LMM and Security

  • 31 August 2023
  • 1 reply

Userlevel 2

I know that GenAI is a very popular topic in the security industry right now.  But I am curious, how does everyone see this technology becoming useful in the security (or even more specifically the cloud security) world?  To me, it’s about helping security teams do more with less.  Using the technology to automate response to tasks that take up the time of engineers. Or it could be the first level of triage for an alert that can response and know a specific action to take.  Other thoughts?




Using Lacework/Operationalizing



1 reply

Userlevel 1

LLM’s in security are a really interesting problem to solve.

What not to do:  

Use the Internet as a datasource to insert remediation recommendations based on chat-gpt/OpenAI.

This is what other security companies have done (NOT Lacework) to everybody’s detriment. We know from Red Canary MDR and other threat hunting organizations that hackers are currently using OpenAI/ChatGPT to scan for re-usable gaps in security software. In the history of cybersecurity with new innovations, attackers will always have the first advantage to re-exploit old vulnerabilities in creative ways. Well financed state-actors have the resources to exploit old-zero-day exploits in a new ways using combinations of bad advice and the accurate prediction that enterprises (individual software engineers) will get lazy, and copy and paste code from stack-overflow and other repos without considering the wider implications in new contexts. Because Large Language Models like ChatGPT mine threat-stack and development exchanges - all the known bads - these LMMs have already been contaminated with what NOT to do (redo) and are beginning to re-recommend “terrible code” examples for new use-cases.

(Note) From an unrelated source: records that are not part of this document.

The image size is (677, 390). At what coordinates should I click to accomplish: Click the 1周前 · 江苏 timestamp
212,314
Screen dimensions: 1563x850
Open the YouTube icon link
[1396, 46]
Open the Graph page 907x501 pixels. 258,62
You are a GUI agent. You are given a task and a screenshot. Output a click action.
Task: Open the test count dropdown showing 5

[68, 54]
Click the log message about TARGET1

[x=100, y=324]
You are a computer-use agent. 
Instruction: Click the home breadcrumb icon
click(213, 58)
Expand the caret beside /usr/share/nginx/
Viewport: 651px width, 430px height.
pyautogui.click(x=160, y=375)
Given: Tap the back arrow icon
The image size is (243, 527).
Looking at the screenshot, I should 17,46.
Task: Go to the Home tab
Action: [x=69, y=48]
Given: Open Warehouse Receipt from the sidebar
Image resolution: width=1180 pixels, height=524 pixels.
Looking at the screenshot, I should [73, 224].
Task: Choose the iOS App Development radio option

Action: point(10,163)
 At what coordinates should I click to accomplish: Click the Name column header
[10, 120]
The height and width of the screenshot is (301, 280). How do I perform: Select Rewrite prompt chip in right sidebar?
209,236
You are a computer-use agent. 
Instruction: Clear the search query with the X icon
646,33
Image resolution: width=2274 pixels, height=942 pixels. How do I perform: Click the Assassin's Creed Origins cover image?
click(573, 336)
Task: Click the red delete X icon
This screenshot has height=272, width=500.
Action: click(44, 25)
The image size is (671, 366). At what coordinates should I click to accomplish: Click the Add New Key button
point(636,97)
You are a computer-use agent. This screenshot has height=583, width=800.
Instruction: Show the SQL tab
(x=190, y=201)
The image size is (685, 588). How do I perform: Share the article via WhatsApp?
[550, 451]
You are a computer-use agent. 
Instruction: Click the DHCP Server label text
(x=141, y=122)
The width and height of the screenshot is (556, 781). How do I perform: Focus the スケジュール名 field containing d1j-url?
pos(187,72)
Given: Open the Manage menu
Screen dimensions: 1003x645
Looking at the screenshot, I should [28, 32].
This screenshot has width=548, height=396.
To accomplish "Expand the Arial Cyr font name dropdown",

There should be a bug-bounty to find that first example where a security company’s remediation results fueled by LMMs (and the Internet) are not only instantly dated/exploitable, maybe neutral or even flatly wrong based on our understanding of technology that evolved since 2021. Companies that take the LMM path to recommendations for security will be injecting bad practices into their foundational recommendations for remediation and will have difficulty going backward to clean-up. Threat actors know and are watching for these mistakes. 

On a positive note, what can/should be done with LMM. The industry needs to police itself using LLM, OpenAI, ChatGPT checkers to evaluate if security results or code are being re-used that shouldn’t be re-used. Even if it is one subroutine or method, the industry needs to incorporate SCA or DAST checker tools to better arm our security allies to be part of solutions and not victims.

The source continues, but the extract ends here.